Cell lines are routinely used to screen drugs, validate therapeutic targets and develop vaccines. Monoclonal antibodies to human epidermal growth factor receptor 2 (HER2) are an effective treatment for breast cancer with high HER2 expression, on the basis of in vitro studies on cell lines [31]. Trastuzumab and pertuzumab are representative drugs used in clinical treatments. Moreover, HeLa, HEK-293 and Vero cell lines have been used to develop vaccines for rabies, poliovirus, measles virus, rubella virus and SARS-CoV-2 [32–35]. Cancer vaccines are designed to promote the immune system’s elimination of tumors, and cell lines could be used to validate the efficacy of cancer vaccines. Thus, to better study new therapeutic targets for malignant PTs, herein we selected representative benign and malignant PTs for establishing PT cell lines.

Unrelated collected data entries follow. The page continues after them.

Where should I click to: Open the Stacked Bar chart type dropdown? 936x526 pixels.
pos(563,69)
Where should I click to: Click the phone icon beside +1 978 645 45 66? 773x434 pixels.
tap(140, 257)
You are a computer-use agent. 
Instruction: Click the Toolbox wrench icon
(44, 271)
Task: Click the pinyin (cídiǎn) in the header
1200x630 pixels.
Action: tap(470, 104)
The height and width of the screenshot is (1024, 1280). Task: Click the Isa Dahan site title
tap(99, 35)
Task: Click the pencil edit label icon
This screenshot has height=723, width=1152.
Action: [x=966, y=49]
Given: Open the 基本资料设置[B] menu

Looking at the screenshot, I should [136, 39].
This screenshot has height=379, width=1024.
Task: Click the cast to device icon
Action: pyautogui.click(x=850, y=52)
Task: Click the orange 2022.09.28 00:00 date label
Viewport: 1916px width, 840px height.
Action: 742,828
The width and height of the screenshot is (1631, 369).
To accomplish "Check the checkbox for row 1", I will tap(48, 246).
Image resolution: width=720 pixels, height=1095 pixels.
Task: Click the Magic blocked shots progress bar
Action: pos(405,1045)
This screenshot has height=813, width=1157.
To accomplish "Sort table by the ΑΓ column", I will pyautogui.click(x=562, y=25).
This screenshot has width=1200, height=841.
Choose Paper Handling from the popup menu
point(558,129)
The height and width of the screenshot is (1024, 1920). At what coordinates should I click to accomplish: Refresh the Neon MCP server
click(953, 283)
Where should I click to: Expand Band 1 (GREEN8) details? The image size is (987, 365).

HPV-16 E6/E7 and SV40-T are common viral genes used for cell immortalization [21–23]. However, some cells may acquire immortalization ability spontaneously. For example, the oldest and widely used cell line, HeLa, can be passaged in vitro infinitely, owing to its telomerase activity [22, 36]. In this study, SYSH-BPT-01 and SYSH-BPT-02 were benign PT cell lines transfected with HPV-16 E6/E7; SYSH-MPT-01 and SYSH-MPT-02 were malignant PT cell lines transfected with SV40-T; and SYSH-MPT-03 and SYSH-MPT-04 were malignant PT cells lines with inherent immortalization. The PT cell lines established herein preserve the functions and features of their parental PTPCs, thus demonstrating their potential for use in PT in vitro functional assays. These cells may be highly important for screening potential drugs and vaccines against PTs. However, PT cell lines that could be used in animal models are lacking. Further work on establishing more PT cell lines is needed to accelerate the future study of PTs.
In conclusion, we established two benign PT cell lines and four malignant PT cell lines displaying biological functions and features consistent with those of the parental PTPCs. These PT cell lines may serve as promising tools for research on PTs, thus contributing to the development of effective therapeutic strategies for malignant PTs in the future.